ため息67:草刈場
慶応ボーイでサラリーマンを日電からスタートされた営業マンの話です。米国市場で仕事をした経験があり、外資系に転職されてからは、堪能な英語、米国での体験を背景にした国際感覚そして有益な人脈を、有効に活用されています。
株式上場を視野にいれた営業力強化の一貫として、某IT企業は営業のリーダーとしてこの人を迎えました。35%は外資系の会社の資本がはいっている会社ですが、残り65%を占める民族系の企業風土に徐々に変質していく時機と重なりました。

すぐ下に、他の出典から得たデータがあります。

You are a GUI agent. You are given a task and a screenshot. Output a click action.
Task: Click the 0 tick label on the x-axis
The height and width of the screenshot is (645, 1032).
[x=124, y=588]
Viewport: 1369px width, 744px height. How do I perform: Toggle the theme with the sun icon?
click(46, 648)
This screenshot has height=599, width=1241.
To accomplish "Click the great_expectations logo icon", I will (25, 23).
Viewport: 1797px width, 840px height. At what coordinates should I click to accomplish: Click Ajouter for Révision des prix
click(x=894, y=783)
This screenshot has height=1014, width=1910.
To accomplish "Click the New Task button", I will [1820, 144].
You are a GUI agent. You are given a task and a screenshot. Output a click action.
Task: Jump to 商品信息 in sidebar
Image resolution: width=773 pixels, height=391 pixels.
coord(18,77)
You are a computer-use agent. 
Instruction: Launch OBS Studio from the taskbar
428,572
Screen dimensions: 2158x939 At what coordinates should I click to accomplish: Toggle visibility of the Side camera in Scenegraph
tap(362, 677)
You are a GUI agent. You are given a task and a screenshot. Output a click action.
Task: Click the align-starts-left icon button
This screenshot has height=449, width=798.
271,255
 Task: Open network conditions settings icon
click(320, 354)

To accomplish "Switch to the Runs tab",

とりわけ、200億の営業目標のうちで3億に満たないパッケージ(自社開発のソフトウェア)の業績不振について、2泊3日で開催された幹部社員全員参加の営業戦略会議で、討議時間の大半をこのパッケージに関する話題に使った技術系役員に対して、失望したようです。
属人的にこの技術系役員の不適切な経営姿勢を問題にするのは時間の浪費にしかならないのですが、このとき、営業本部長としてこの会社で貢献しようと思う社員のモチベーションを、会社は失いました。
営業責任者として就任してわずか6ヶ月、この営業戦略会議の後、転職活動を始めました。そして3ヶ月後には次の職場が決まっていました。外資系の会社の営業部長のポストにつき、3ヶ月後には優秀セールスマンとして夫人同伴でハワイに報奨旅行に行っているような有能な方でした。
専務がヘッドハンティングで釣り上げた金になる魚を、格下の平取がリリースしてしまいました。しかしながら、機会損失(タラレバ)は経営責任の対象外なのでしょう。この会社はその後もこの平取のご乱行で幹部社員の流出が続きました。優秀なSE(システムズ・エンジニア)の草刈場でした。